Anzeige gegen einen Ex-Chefarzt des Ortenau-Klinikums
Ein ehemaliger Chefarzt des Ortenau-Klinikums Offenburg und dessen Kollege sind von der Medizintechnik-Firma Syntellix angezeigt worden. Anlass ist eine Studie, die im Bereich Handchirurgie durchgeführt wurde. In der Anzeige ist von gefährlicher Körperverletzung an Patienten die Rede.
Die Strafanzeige, deren Folgen auch das Ortenau-Klinikum in Offenburg erreichen, ging am 25. April bei der Staatsanwaltschaft Hannover ein. Erstattet wurde die Anzeige von der Medizintechnik-Firma Syntellix des ehemaligen EnBW-Chefs Utz Claassen.
Schwere Vorwürfe
Das Unternehmen mit Sitz in Hannover richtet sich darin gegen einen ehemaligen Chefarzt des Ortenau-Klinikums sowie dessen Kollegen und erhebt gegen die beiden schwere Vorwürfe. Grund ist eine Studie im Bereich der Handchirurgie, die im Jahr 2014 an Patienten im Offenburger Krankenhaus durchgeführt worden sei – angeblich mit zweifelhaften Mitteln.
Schrauben auf Magnesium-Basis
Für die Studie wurden den Patienten demnach bei Knochenoperationen Schrauben auf Magnesium-Basis aus der Produktion von Syntellix eingesetzt. Die Schrauben sollen sich im Körper nach einiger Zeit auflösen, eine zweite Operation, wie bei Titan-Implantaten, soll nicht mehr nötig sein.
Das Ergebnis der Studie publizierten die beiden Mediziner 2016 in einer Fachzeitschrift. Ihr Ergebnis: Die Schrauben könnten für den Einsatz im klinischen Alltag derzeit nicht empfohlen werden.
Massive Vorwürfe
Der Hersteller Syntellix macht nun dem ehemaligen Offenburger Chefarzt und dessen Kollegen massive Vorwürfe. »Im Rahmen der Anzeige wird der Vorwurf erhoben, die Ärzte hätten die Studie nicht ordnungsgemäß durchgeführt, sodass sie sich unter anderem wegen gefährlicher Körperverletzung an den an der Studie teilnehmenden Patienten strafbar gemacht hätten«, erklärte Miriam Kümmerle, Sprecherin der Staatsanwaltschaft Offenburg, an die die Anzeige von den Kollegen aus Hannover zur Prüfung der Übernahme weitergeleitet worden ist.
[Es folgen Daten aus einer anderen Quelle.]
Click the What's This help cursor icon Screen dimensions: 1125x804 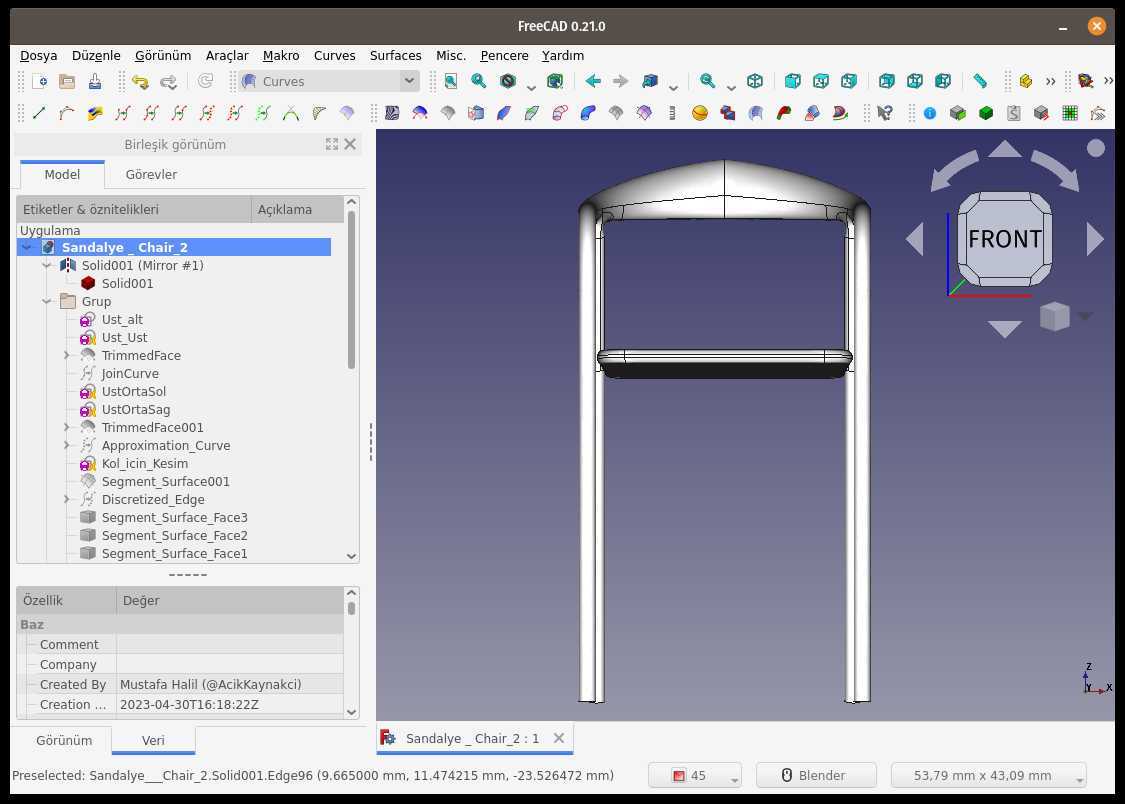pyautogui.click(x=885, y=113)
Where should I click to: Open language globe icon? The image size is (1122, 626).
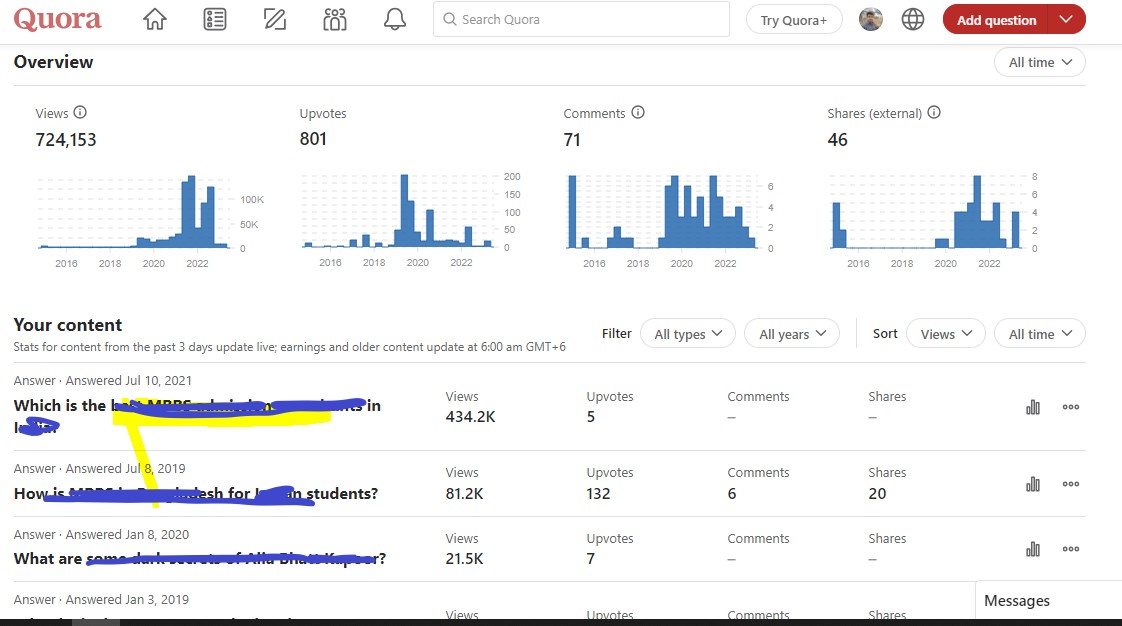click(x=913, y=19)
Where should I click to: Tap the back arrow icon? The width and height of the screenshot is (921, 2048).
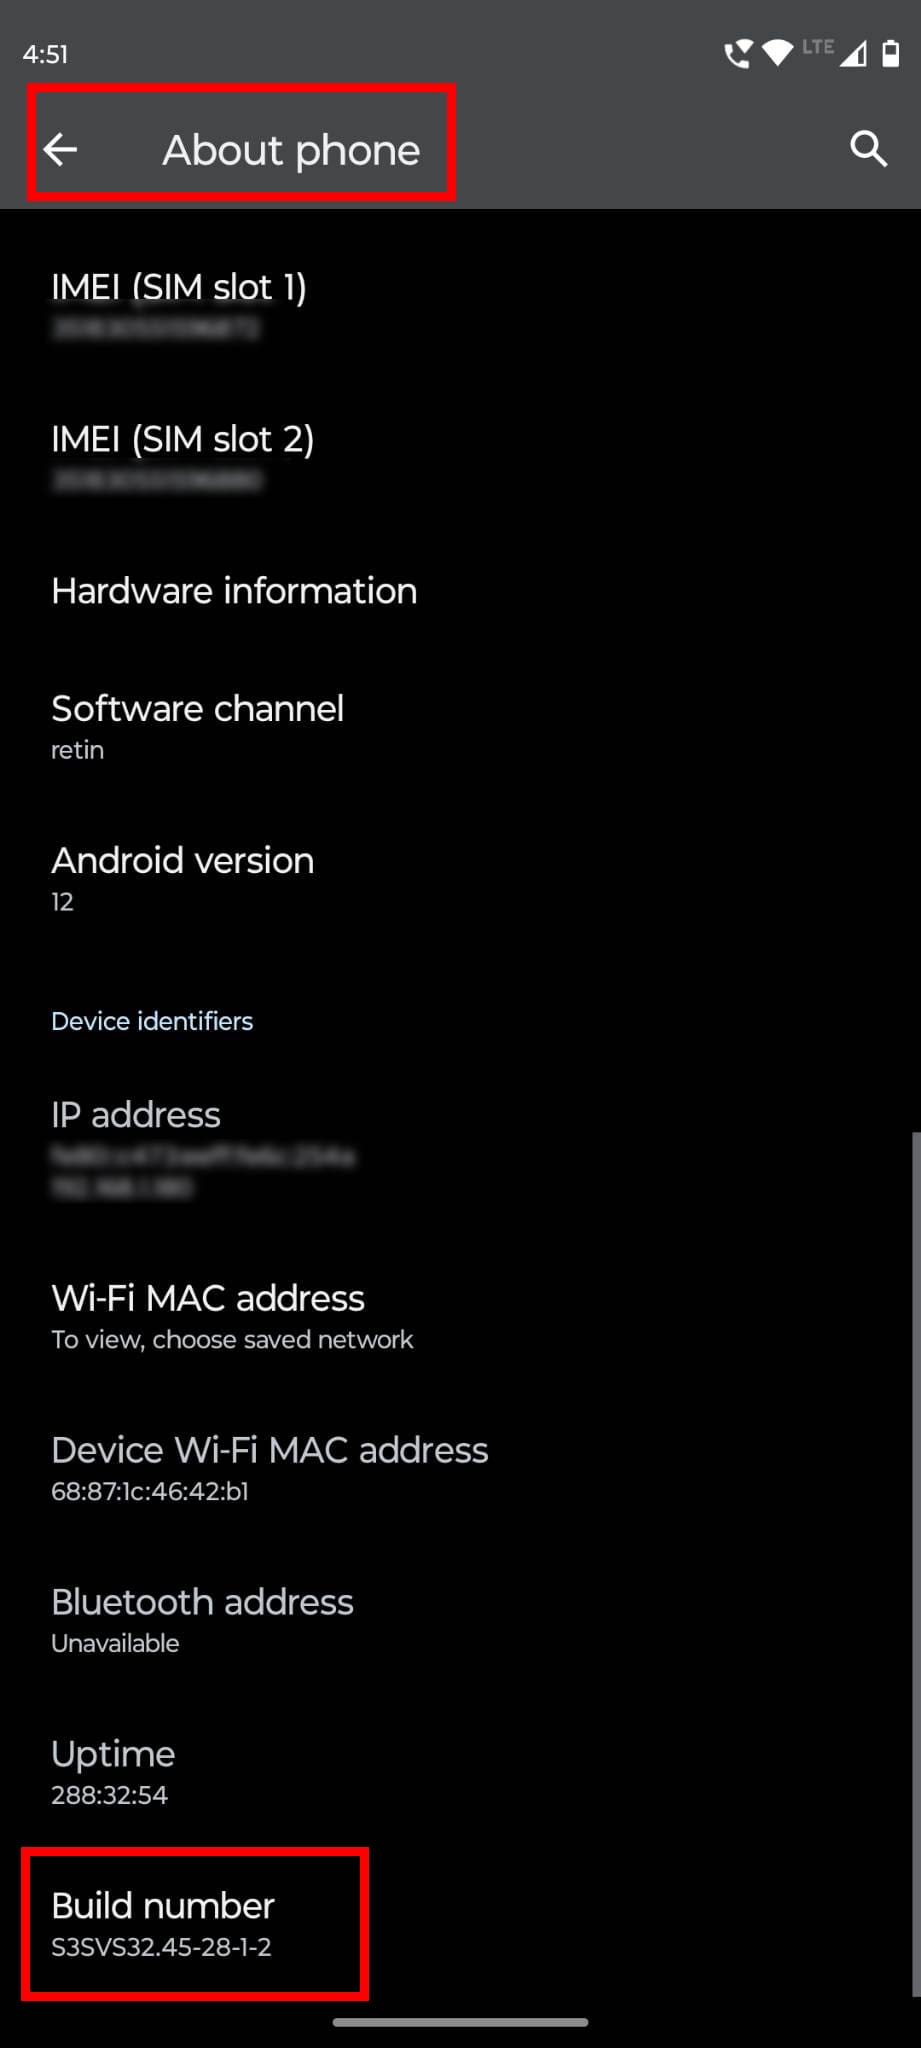point(61,150)
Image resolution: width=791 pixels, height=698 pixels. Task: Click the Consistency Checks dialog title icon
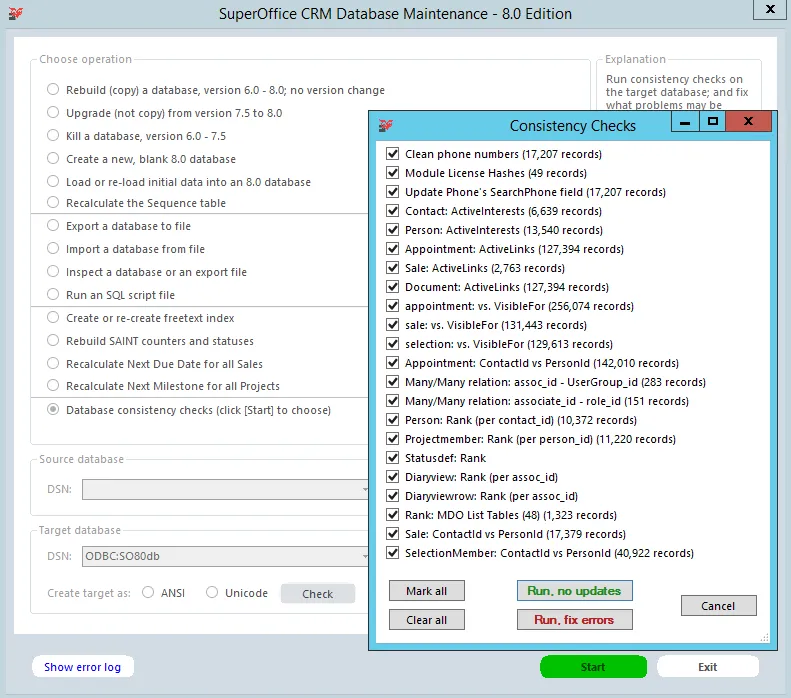tap(386, 124)
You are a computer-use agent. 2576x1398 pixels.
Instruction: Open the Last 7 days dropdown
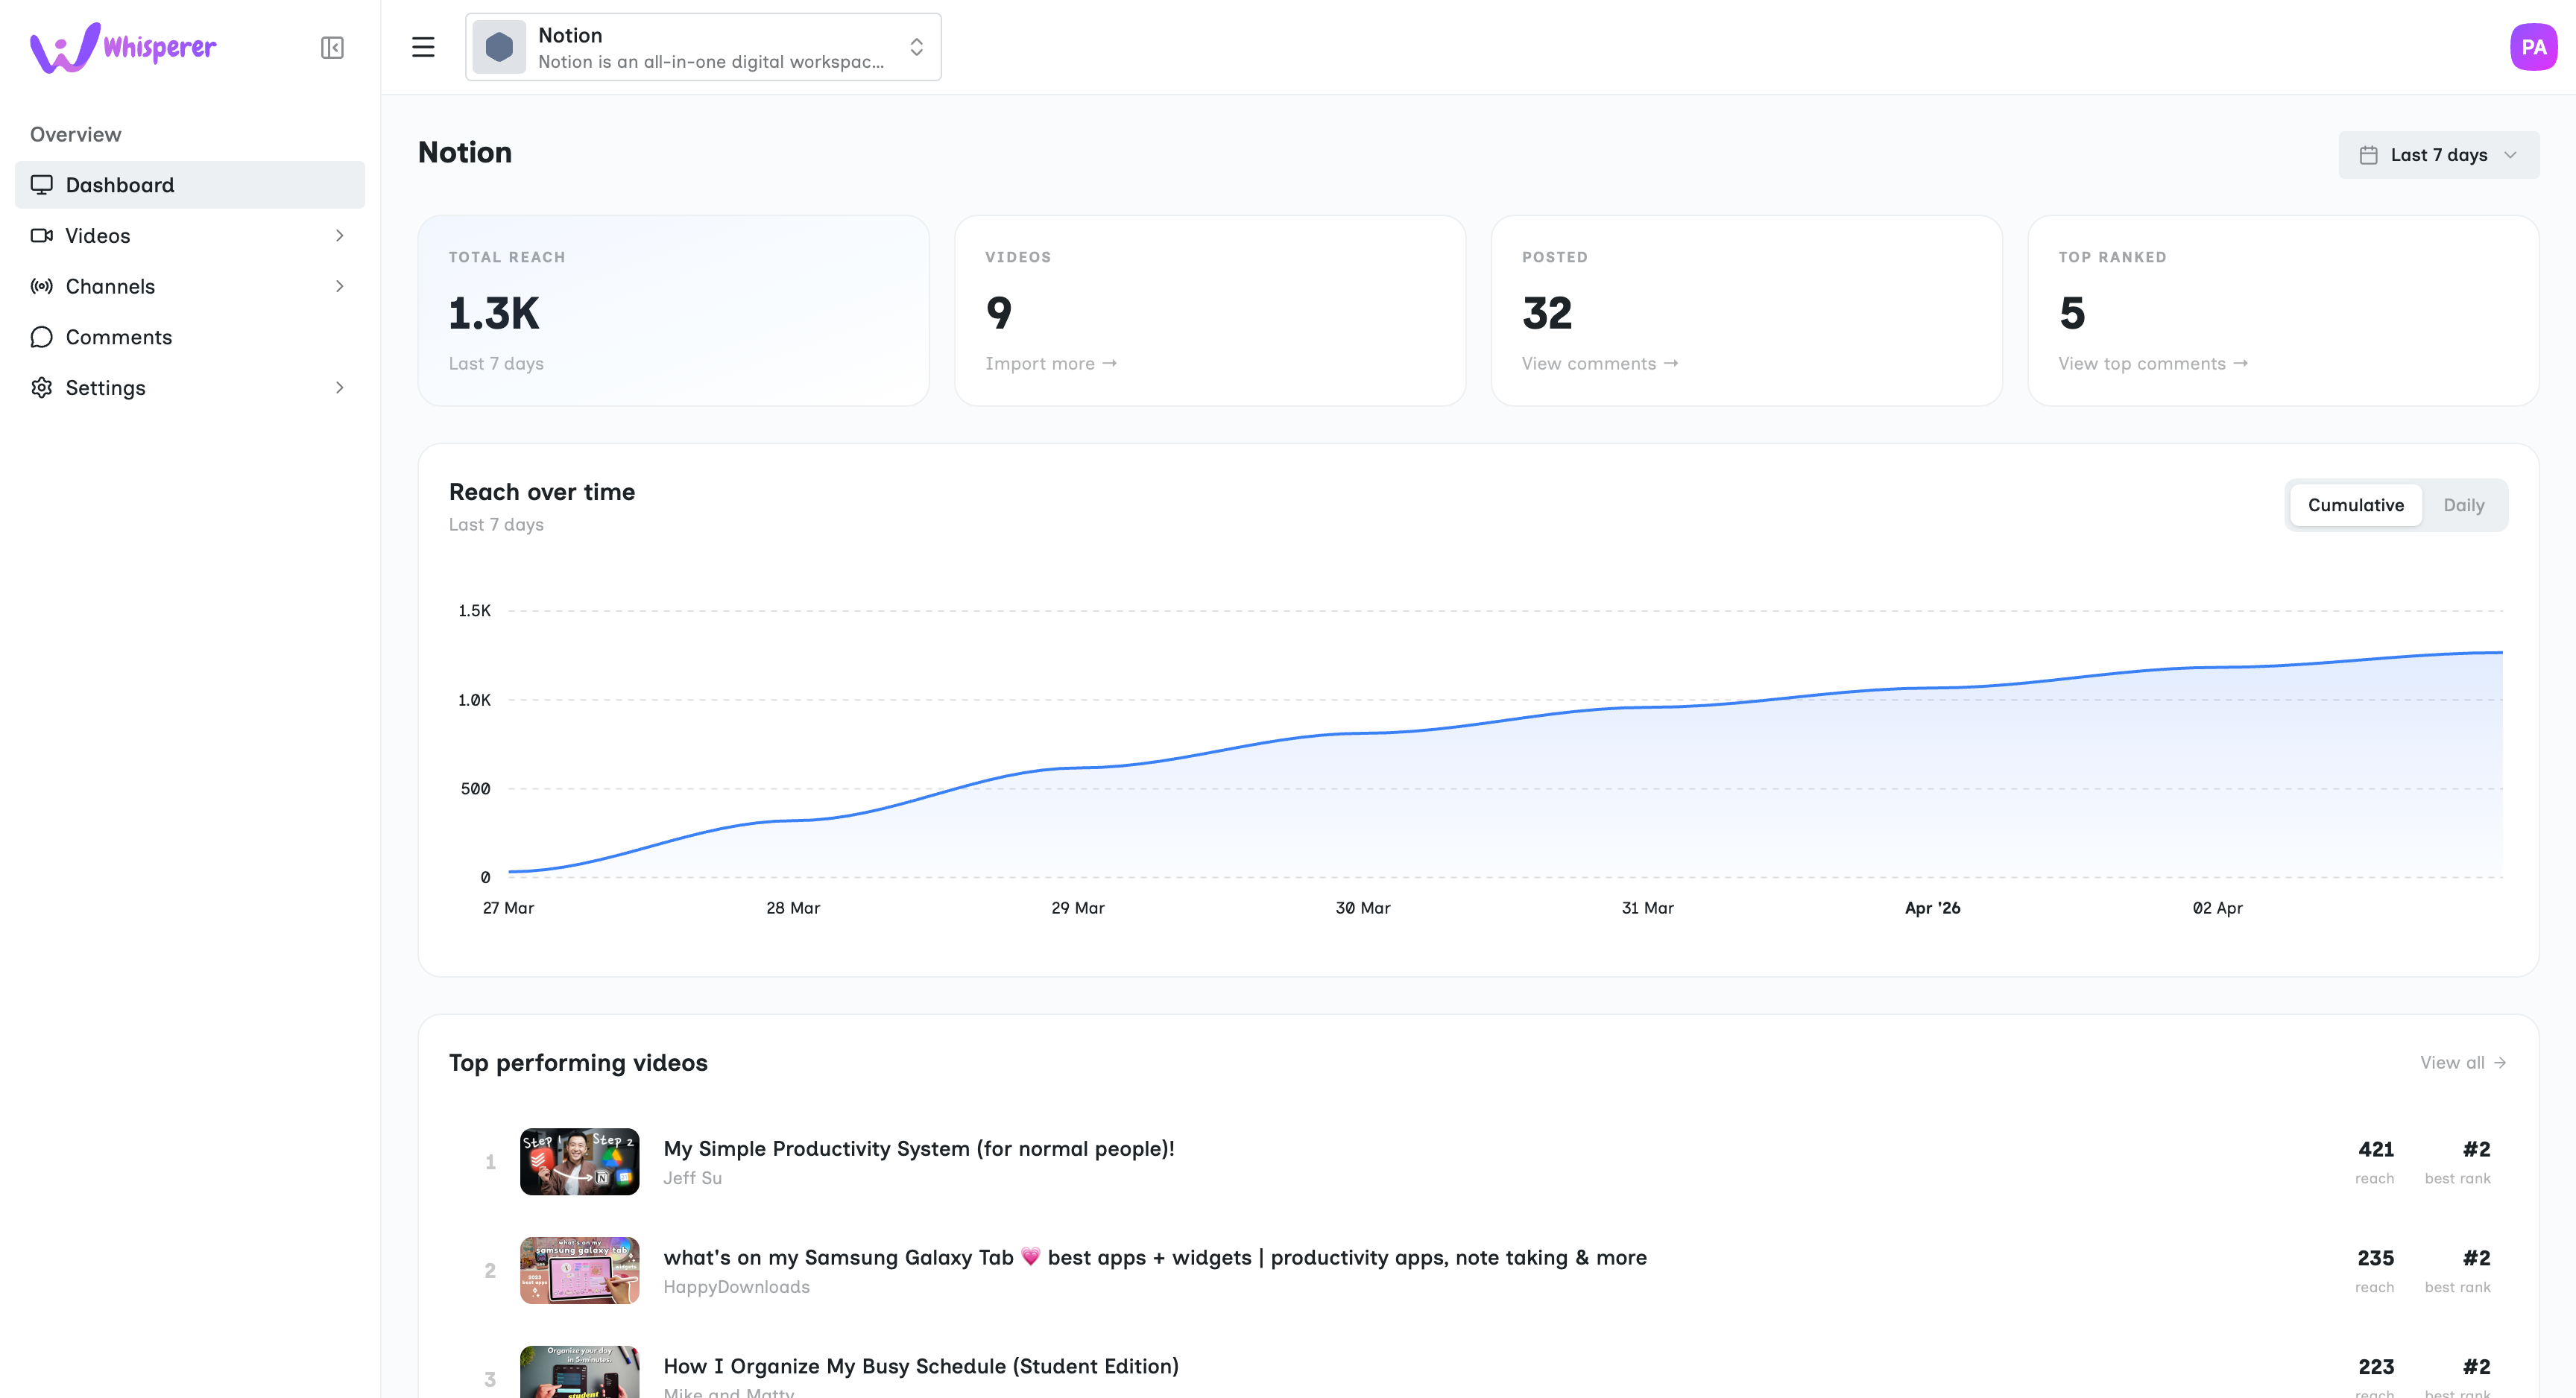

»Ermittlungen wurden noch keine angestellt«, sagte Kümmerle auf Anfrage der Mittelbadischen Presse.Die Anschuldigungen in der Anklage wiegen schwer. Unter anderem soll nicht klar sein, ob die Patienten in die Teilnahme an der Studie eingewilligt hätten.
Gravierender Verstoß
Wussten sie also gar nicht, dass sie bei einem medizinischen Versuch mitmachten? Dies würde einen gravierenden Verstoß gegen die geltenden Standards darstellen.
Das Ortenau-Klinikum hält sich bedeckt. Auf Anfrage unserer Zeitung teilte Sprecher Christian Eggersglüß gestern lediglich mit: »Das Ortenau-Klinikum Offenburg-Gengenbach ist zur Zeit mit der internen Aufklärung des genauen Sachverhalts befasst. Vor Abschluss dieser Klärung kann das Ortenau-Klinikum auch mit Rücksicht auf möglicherweise laufende Ermittlungen den Sachverhalt nicht kommentieren. Wir bitten dafür um Verständnis.«
Interessenkonflikt?
Einem Medienbericht zufolge könnte die Studie, die den Syntellix-Schrauben ein mangelhaftes Zeugnis ausstellte, noch einen anderen Hintergrund haben. Nicht nur Ex-EnBW-Chef Claassen, sondern auch der Hannoveraner Unternehmer Carsten Maschmeyer hatten einst in Syntellix investiert – und sich dabei überworfen.
Claassen dominiert Syntellix und vermutet dem Bericht zufolge einen Interessenkonflikt bei den Ärzten, die die Studie erstellt haben. Sie seien für OP-Kurse und eine Klinik von Maschmeyer gesponsort worden.